Nomade is a 23-year-old Mauritian graduate student living in the United States. She is interested in the areas of Francophone culture, bilingual identity and post-colonialism. In her spare time, she enjoys cooking, painting and writing fiction.
I have always loved to write stories. I also find it impossible to write about non-white people, even though I am of predominantly Indian descent. For many years, I felt guilty every time I replaced Anekha and Suresh with Jessica and Paul. Try as I may, I could not bring myself to write the same story with characters that didn’t sound or appear White enough. Their names felt strange on my tongue, even though I grew up with more Preeti’s than Kelsey’s. They did not seem to belong in my fictional universe; I could not imagine them feeling the things that my White characters did, having the complex relationships that they did and leading such interesting lives. Even more problematic were physical descriptions; the beautiful heroine could never have brown skin, black hair or dark eyes. Even though I was surrounded by women with these features, women that I considered beautiful, they refused to translate into my story. The heroine was always fair-skinned, with red or blond hair and unusual – violet? – eyes.
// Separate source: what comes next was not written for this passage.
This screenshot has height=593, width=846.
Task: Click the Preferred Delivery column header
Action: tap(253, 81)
Even today, as I force myself to draw on the authentic world I grew up in and acknowledge my own experiences when writing fiction, my first impulse is to write about a Mary-Jane with long blond hair. Why? I believe that there are several reasons for this, some of which are very personal but others which I think are common to other writers of color. First, although I spent my childhood and adolescence in a predominantly non-white country with a majority Indian population, my experience was somewhat atypical. I grew up with parents linked to the West in more than one way; European ancestry, European educations and pasts. This meant that much of the media that I was exposed to growing up was Western; books written by American and British women, films featuring white actors, magazines filled with white fashion models and blonde Pop idols. Some of these were inescapable, even for others who had a more traditional upbringing; I remember girls having an obsession with looking like Britney Spears, bleaching their black hair and investing in bright blue contact lenses.
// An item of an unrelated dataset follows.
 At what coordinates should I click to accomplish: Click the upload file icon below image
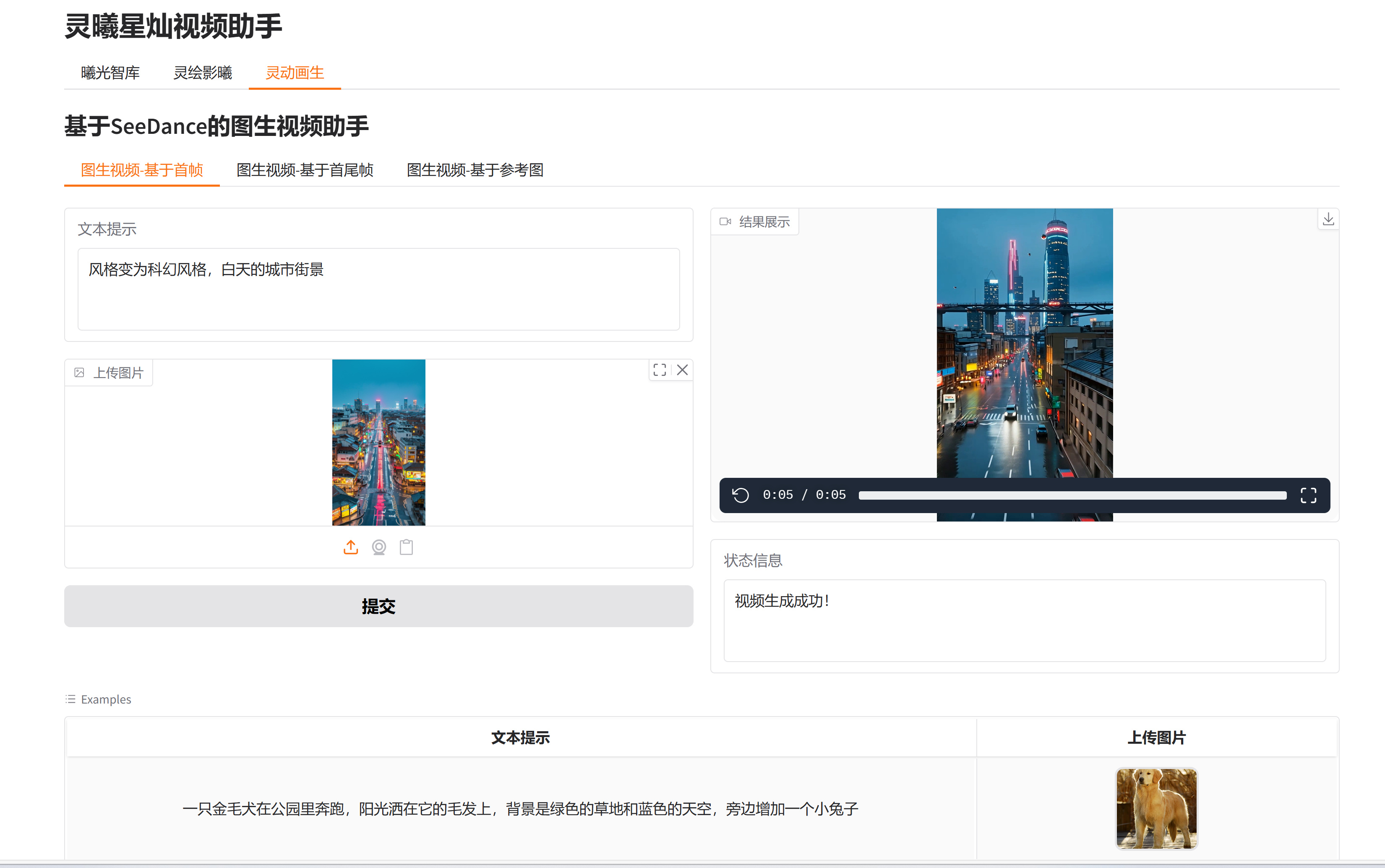(x=351, y=547)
However, in many ways, I was more immersed in Western media than any of them, and from a very early age as I read a lot. Of course, the stories were about White children in Europe or the United States. I identified strongly with these characters, creating a tension between reality and imagination. I never thought of myself or anyone around me as “non-white” until I virtually came into contact with these fictional blue-eyed, pale-skinned children. I had always been the default, never the Other. Yet it slowly dawned on me that these children whom I identified so strongly with were not like me. The more I read, the more I realized that I had no place in their world other than as an unfamiliar and often downright bizarre figure (I read a lot of Enid Blyton). In their books, in their films and in their tales, a girl like me could never just be one of the children playing and enjoying holidays by the sea. In their tales, I could never be the good, beautiful, beloved Princess, only the jealous step-sister or dark witch. I believe that I refused to accept this Othered space but at the same time internalized ideas about what is good, beautiful and lovable. That is why I continued to read books with White characters, many of whom I continued to identify with, and continued erasing people like myself from my own work, because in the fictional worlds that had become familiar to me, these people could only ever lurk in the margins as distorted shadows, never stepping into focus, center-stage.
Paradoxically, while internalizing the Otherness of colored people, I also refused to confront this problematic issue by making all my characters the White “default” of the West. Writing characters who fit the mould allowed me to retain my sense of being like them, of retaining my identity as the “default”, rather than the Other; to write about Keerti or Sapna would be to bring up a rush of uncomfortable feelings and to realize that there existed a world where these girls could not fill the center as they did in my world, but where they would forever be confined to spaces where they would not disturb White people’s vision of How Things Should Be. It was easier to write about Elizabeth and then go back to my own reality where I was a whole individual with a multifaceted personality, loving parents, friends and a rich, fulfilling existence, rather than just “that Indian girl”, one of the nameless, faceless crowd.
I would like to write more about the context and situations in which we tend to encounter characters of color, and how this also contributed to my avoidance of such characters for such a long time. That could take up pages, so for now, I leave you with this.